Williams was able to begin a poem, he says, be interrupted by a patient at the door, quickly break off, retracting the typewriter into his desk, treat the patient, elevate the typewriter again and in a moment resume just where he had left off. Amazing performance! Periodicity of psychological and imaginative energy,
he called it in a notebook in 1930. Work all the time—manic depression but learn to use yourself: when you drive in—when down assume the clerk—there's plenty of room for both.
And that's the way it sent with him for forty years. It didn't take long, he insisted, five or ten minutes was enough, there was entirely too much writing done every day. In the autobiography he writes, That is the poet's business. Not to talk in vague categories but to write particularly, as a physician works, upon a patient, upon the thing before him, in the particular to discern the universal.

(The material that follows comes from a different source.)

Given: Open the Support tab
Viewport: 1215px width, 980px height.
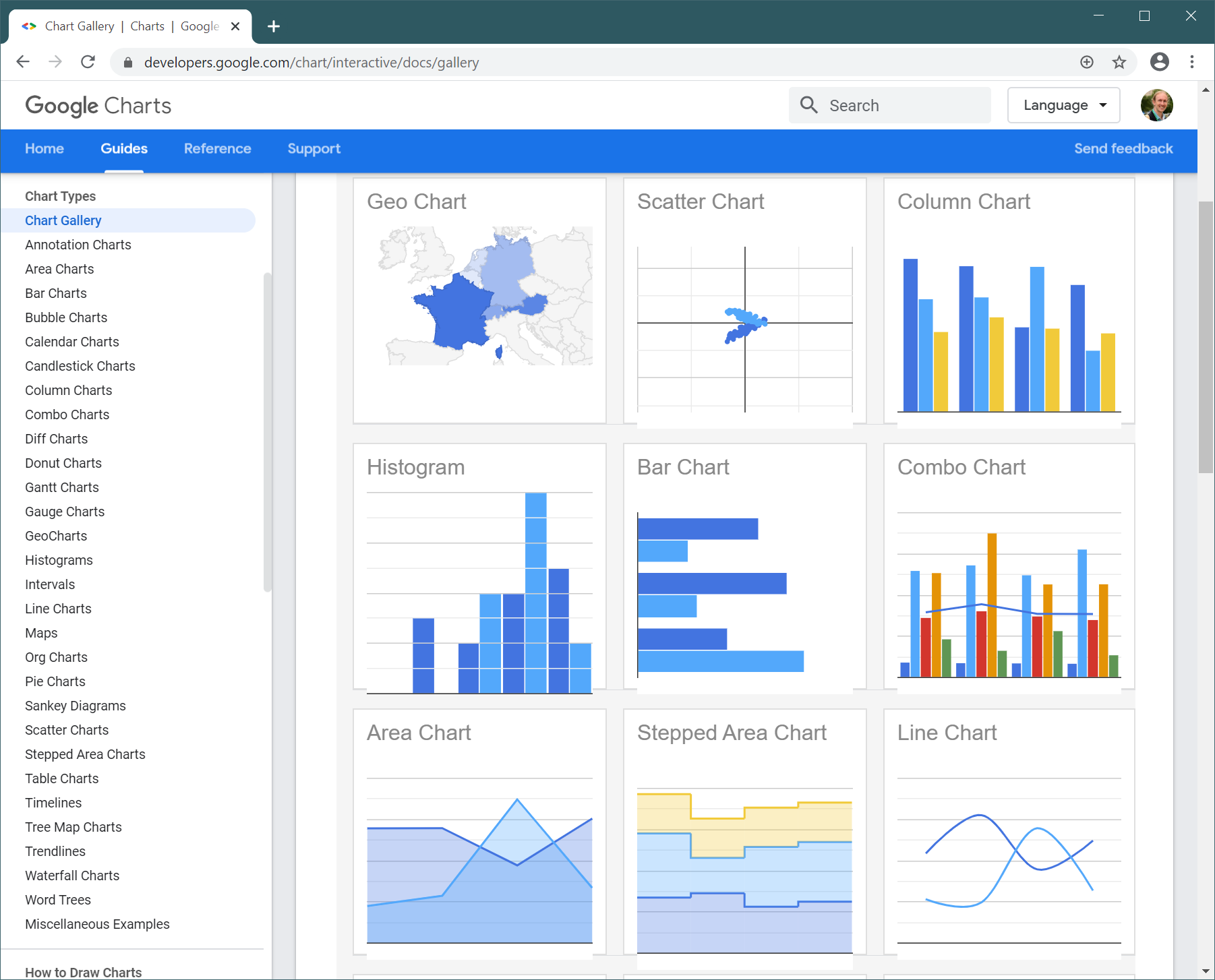Looking at the screenshot, I should [314, 149].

Doesn't that say much more of him than no ideas but in things
? Because basically Williams was not dealing with things, by his own admission, but with people as indistinguishable to him from his poetry. When they ask me, as of late they frequently do,
he writes near the end of his autobiography, how have I for so many years continued an equal interest in medicine and the poem, I reply that they amount for me to nearly the same thing.
Along with many of his critics I had long felt Williams's poetry lacked profundity. He had simply put the hay down where the goats could get at it:
By the road to the contagious hospital
under the surge of blue
mottled clouds driven from the
northeast …
But reading all of him, particularly the prose, gives a whole different window. His profundity becomes a doctor's uniquely profound feeling for what his limited ability, despite all his learning, allows him is even remotely possible with human beings. It becomes clear. His poetry is often irresolute, maddeningly irresolute. But so is life, and what the doctor is called upon to do for it.
The cured man is no different from any other. It is a trivial business unless you add the zest, whatever that is, to the picture. That's how I came to find writing such a necessity, to relieve me from such a dilemma. I found by practice, by trial and error, that to treat a man as something to do with surgery, drugs and hoodoo applied was an indifferent matter; to treat him as material for a work of art made him somehow come alive to me.